[Excerpted text]:
Scientists name parasitic wasp after COVID-19
The researchers studied the wasp during coronavirus quarantine times.
The naming of new species gives scientists an opportunity to honor people (Neopalpa donaldtrumpi); fictional characters (Harryplax severus); and even social media platforms (Troglomyces twitteri). A newly discovered species of parasitoid wasp bears a nod to a global pandemic.
Scientists Andrey Khalaim and Enrique Ruíz Cancino with the Autonomous University of Tamaulipas (UAT) in Mexico published descriptions of five new species of Darwin wasps in the journal ZooKeys on Wednesday. Among them is the tiny "Stethantyx covida" wasp, which the researchers investigated during the 2020 coronavirus pandemic.
The "covida" part of the wasp's name is a reference to the disease COVID-19, which has been responsible for over a million deaths worldwide.

[Pixel coordinate grounding listing]
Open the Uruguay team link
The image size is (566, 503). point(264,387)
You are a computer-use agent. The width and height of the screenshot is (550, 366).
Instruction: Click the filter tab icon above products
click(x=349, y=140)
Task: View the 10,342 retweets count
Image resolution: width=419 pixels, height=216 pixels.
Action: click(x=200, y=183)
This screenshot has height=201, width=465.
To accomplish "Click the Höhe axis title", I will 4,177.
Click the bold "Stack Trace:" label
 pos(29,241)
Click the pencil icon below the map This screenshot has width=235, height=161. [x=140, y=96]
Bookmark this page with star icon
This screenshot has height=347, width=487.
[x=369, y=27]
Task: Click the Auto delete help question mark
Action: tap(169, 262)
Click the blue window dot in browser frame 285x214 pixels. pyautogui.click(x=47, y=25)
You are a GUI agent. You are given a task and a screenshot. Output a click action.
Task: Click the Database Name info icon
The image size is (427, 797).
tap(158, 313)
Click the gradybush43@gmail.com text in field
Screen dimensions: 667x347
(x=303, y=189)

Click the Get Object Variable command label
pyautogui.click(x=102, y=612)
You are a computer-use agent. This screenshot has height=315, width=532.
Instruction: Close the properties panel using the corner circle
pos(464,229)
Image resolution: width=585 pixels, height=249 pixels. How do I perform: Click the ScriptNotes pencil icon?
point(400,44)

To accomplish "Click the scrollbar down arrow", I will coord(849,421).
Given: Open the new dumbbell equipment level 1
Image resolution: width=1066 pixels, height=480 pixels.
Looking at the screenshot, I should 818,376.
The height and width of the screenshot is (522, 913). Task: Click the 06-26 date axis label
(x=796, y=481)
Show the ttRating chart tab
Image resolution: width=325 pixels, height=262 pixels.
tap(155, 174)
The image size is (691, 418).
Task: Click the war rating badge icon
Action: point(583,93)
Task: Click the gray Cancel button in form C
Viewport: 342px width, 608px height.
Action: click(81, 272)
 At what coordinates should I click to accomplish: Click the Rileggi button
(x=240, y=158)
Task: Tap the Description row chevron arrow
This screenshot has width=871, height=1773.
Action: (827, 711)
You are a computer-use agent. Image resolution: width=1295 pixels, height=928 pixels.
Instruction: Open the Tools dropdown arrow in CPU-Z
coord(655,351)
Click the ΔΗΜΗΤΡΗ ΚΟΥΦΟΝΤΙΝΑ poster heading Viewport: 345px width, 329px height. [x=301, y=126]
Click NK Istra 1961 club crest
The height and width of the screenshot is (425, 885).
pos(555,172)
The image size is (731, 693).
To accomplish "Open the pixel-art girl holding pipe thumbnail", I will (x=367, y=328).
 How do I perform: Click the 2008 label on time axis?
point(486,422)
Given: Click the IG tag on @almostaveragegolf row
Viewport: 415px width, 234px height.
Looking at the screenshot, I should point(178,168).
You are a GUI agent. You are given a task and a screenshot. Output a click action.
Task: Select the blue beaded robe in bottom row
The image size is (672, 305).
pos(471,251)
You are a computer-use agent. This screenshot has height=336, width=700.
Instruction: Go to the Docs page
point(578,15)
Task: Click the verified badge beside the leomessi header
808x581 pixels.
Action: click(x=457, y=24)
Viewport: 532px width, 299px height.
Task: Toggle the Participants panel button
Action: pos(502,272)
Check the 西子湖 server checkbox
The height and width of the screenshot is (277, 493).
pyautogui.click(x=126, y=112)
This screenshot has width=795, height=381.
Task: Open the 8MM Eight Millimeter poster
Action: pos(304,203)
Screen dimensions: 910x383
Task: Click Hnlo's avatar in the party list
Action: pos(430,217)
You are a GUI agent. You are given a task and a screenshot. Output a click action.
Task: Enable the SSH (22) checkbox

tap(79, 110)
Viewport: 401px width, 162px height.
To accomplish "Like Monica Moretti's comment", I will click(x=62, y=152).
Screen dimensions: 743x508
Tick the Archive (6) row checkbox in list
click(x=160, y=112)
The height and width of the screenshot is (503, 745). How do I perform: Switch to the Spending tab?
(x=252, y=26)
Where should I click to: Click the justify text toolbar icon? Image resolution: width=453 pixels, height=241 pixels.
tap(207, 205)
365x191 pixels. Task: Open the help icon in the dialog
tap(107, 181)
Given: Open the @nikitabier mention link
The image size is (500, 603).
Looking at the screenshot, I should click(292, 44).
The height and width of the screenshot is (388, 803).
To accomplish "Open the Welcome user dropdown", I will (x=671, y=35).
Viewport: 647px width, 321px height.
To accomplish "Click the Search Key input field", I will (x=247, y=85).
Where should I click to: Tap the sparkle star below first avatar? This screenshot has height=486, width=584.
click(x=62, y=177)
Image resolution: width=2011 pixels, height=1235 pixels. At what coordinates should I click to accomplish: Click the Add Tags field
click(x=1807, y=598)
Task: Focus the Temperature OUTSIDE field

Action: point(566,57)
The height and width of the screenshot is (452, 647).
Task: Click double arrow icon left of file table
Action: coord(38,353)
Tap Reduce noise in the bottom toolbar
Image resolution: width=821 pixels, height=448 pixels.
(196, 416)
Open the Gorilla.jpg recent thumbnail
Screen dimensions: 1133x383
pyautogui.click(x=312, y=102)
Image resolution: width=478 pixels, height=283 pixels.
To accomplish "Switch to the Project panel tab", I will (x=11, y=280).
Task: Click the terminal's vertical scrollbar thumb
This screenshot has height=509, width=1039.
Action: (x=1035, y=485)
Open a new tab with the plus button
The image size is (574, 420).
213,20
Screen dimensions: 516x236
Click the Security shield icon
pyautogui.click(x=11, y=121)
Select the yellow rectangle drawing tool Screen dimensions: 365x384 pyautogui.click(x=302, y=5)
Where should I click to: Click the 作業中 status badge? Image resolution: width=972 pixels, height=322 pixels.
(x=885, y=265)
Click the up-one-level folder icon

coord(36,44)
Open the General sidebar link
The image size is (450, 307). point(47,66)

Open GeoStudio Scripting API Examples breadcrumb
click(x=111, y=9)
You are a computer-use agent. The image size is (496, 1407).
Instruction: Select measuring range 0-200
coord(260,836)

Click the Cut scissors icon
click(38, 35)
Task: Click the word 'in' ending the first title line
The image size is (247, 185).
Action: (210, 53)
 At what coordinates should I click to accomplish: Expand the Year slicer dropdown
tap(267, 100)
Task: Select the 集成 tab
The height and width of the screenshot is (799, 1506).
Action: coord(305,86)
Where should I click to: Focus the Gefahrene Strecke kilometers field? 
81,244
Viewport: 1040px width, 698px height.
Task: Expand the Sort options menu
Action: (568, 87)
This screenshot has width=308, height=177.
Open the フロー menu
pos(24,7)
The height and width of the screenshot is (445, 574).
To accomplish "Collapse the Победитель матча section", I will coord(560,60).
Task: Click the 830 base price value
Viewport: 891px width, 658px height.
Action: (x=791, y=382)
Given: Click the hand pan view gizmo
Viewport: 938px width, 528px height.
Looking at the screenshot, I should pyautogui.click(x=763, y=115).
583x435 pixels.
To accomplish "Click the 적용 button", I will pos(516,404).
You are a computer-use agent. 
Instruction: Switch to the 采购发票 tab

[Directions for this task]: In the article on the wasp named after COVID-19, which journal published the descriptions of the five new Darwin wasp species? The listing has nothing to do with what is asked here.

[Solution]: ZooKeys